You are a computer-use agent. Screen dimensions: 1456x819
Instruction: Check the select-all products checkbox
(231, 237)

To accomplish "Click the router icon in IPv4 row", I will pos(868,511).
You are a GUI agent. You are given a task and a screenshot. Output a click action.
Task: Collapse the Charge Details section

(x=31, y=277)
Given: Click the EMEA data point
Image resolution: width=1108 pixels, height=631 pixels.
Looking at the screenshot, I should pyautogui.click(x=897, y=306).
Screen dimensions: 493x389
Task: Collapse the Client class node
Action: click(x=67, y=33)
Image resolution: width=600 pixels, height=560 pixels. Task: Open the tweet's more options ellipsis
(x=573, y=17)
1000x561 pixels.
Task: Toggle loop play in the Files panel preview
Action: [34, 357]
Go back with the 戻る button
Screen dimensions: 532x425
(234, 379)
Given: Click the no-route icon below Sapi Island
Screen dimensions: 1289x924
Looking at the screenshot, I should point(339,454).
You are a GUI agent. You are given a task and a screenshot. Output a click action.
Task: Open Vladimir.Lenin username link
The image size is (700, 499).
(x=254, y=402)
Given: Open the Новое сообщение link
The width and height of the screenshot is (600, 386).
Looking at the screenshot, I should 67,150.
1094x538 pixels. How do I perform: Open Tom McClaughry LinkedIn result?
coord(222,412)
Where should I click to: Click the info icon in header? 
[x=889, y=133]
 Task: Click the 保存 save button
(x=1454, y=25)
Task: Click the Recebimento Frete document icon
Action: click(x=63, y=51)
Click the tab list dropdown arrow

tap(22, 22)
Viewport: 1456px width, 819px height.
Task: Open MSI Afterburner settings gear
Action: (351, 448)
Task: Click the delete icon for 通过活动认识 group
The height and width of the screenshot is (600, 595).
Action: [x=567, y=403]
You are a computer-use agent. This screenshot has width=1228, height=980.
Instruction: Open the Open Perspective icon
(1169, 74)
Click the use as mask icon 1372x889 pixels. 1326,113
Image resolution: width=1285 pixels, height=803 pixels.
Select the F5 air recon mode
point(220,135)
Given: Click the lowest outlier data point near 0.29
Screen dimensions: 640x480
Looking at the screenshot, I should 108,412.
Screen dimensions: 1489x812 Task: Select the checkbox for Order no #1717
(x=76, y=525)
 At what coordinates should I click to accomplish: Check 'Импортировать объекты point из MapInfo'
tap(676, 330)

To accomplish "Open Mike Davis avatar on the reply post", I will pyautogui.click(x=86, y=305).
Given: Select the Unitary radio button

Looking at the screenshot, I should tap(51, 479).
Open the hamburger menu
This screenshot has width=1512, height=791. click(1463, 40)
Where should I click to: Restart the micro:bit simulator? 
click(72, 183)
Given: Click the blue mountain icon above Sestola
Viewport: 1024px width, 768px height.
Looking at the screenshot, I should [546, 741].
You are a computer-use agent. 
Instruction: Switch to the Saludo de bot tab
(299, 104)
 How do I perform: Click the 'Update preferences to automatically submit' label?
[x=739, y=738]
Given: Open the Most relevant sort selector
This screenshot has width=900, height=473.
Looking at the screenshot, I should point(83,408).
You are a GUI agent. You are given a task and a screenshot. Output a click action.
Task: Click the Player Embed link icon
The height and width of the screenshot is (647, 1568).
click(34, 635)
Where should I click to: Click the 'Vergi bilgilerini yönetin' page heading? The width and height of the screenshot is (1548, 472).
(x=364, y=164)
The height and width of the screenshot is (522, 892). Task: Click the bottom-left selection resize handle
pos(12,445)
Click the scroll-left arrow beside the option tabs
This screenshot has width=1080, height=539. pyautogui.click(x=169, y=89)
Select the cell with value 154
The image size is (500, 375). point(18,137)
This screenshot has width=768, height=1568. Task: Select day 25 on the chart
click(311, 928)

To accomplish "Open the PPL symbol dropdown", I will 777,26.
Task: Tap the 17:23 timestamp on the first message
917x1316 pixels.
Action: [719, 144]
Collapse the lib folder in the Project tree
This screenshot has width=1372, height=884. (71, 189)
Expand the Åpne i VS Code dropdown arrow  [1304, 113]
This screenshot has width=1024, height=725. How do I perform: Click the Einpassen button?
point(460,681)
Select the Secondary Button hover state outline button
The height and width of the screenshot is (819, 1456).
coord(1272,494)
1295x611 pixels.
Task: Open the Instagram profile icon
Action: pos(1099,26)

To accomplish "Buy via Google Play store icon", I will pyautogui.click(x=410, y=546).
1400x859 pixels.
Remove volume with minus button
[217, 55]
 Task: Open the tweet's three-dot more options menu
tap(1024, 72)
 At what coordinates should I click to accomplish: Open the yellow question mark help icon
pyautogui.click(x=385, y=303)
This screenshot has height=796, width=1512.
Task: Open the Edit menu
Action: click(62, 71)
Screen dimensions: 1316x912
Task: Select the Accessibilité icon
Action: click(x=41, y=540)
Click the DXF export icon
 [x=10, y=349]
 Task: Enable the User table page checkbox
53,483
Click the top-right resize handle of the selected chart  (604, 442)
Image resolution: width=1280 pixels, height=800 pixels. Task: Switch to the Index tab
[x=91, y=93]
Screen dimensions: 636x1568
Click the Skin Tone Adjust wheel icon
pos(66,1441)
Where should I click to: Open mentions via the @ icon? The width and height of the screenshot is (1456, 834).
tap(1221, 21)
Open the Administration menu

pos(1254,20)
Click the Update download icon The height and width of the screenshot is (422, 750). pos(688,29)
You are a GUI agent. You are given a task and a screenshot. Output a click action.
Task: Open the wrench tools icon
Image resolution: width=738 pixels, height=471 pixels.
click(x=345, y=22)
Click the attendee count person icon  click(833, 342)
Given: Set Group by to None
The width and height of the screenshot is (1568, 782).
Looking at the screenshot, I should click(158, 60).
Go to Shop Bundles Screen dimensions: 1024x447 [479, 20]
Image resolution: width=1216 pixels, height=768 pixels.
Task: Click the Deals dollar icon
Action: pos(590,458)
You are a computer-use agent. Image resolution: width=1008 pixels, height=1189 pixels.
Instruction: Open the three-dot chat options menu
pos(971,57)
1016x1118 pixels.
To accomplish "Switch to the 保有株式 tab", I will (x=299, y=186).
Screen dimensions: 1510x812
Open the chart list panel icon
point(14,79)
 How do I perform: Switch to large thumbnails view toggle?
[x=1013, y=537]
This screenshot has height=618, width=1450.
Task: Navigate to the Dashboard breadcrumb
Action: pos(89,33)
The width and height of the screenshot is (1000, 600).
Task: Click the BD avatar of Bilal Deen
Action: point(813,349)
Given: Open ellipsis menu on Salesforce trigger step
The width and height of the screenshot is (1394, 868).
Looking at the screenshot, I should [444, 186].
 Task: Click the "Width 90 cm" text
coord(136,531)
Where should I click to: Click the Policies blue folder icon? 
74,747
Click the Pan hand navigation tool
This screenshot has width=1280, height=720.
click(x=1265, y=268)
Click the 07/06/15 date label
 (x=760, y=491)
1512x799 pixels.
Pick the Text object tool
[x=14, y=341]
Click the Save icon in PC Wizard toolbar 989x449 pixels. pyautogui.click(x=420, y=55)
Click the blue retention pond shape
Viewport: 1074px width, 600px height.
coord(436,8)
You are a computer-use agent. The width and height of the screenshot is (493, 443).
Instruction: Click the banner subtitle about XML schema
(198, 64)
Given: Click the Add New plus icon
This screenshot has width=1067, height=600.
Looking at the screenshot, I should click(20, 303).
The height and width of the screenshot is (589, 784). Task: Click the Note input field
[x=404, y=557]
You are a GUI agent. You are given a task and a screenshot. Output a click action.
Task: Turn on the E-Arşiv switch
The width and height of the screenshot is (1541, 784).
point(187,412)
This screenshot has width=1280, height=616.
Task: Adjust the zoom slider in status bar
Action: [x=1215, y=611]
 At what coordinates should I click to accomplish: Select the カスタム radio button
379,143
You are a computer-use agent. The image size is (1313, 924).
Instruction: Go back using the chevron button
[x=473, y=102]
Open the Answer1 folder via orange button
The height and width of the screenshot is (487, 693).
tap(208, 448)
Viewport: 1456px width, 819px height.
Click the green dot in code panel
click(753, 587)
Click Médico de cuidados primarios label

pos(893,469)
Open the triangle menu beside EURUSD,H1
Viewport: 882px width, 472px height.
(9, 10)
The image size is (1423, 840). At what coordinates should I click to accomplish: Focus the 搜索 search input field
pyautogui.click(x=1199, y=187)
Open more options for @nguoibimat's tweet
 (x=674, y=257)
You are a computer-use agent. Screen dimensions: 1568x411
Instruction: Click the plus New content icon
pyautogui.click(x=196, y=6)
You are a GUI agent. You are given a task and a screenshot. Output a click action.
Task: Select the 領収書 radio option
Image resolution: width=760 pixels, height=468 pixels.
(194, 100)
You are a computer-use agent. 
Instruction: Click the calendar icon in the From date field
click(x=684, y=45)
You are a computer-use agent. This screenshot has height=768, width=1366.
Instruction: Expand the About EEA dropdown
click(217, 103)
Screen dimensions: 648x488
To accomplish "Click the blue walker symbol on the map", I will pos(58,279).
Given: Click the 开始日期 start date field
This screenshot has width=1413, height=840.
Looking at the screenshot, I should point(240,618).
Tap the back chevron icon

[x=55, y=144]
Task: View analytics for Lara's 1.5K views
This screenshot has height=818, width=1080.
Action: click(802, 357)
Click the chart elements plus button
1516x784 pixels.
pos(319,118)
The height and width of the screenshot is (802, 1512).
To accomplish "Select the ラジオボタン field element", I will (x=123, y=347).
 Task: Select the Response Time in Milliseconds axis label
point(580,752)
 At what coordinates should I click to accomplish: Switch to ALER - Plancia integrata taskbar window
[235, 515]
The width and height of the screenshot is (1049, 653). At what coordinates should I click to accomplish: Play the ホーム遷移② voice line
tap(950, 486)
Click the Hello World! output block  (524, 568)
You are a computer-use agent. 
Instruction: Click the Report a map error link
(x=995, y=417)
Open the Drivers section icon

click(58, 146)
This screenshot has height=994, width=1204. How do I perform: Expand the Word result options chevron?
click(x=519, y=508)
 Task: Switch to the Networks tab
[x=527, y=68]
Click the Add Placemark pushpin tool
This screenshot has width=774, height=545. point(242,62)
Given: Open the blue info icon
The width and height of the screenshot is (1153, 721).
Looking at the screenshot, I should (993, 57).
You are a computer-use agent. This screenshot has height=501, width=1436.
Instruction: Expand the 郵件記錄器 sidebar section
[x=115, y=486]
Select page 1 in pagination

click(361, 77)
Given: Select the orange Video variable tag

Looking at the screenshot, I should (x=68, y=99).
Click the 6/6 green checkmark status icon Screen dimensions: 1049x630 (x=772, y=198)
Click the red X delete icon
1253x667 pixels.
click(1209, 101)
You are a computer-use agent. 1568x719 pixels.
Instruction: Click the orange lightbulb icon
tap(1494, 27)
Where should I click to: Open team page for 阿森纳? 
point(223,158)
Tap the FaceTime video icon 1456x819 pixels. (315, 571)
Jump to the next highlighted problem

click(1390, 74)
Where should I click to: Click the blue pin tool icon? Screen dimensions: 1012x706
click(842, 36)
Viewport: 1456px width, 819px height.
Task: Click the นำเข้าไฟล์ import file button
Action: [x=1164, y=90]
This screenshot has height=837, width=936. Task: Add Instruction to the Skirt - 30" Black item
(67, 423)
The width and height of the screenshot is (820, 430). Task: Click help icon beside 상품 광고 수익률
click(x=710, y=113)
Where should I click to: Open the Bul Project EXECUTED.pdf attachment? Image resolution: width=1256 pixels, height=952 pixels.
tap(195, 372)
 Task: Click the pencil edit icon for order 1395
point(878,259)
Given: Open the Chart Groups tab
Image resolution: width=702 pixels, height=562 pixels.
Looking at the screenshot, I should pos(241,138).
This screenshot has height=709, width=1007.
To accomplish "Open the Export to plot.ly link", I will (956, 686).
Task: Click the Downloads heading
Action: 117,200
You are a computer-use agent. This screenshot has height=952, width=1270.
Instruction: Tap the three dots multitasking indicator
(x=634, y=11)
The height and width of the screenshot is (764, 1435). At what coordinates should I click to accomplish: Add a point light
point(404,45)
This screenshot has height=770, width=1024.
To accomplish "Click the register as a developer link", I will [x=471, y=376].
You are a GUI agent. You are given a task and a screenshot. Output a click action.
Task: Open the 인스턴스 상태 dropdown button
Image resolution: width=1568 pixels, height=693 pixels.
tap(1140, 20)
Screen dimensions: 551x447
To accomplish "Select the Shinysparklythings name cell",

== == ==

## Exercise task
Output the items from the start through the line containing "I will pos(868,511)." as a JSON list of strings, one string per line, skipping blank lines.

## Result of the task
[
  "You are a computer-use agent. Screen dimensions: 1456x819",
  "Instruction: Check the select-all products checkbox",
  "(231, 237)",
  "To accomplish \"Click the router icon in IPv4 row\", I will pos(868,511)."
]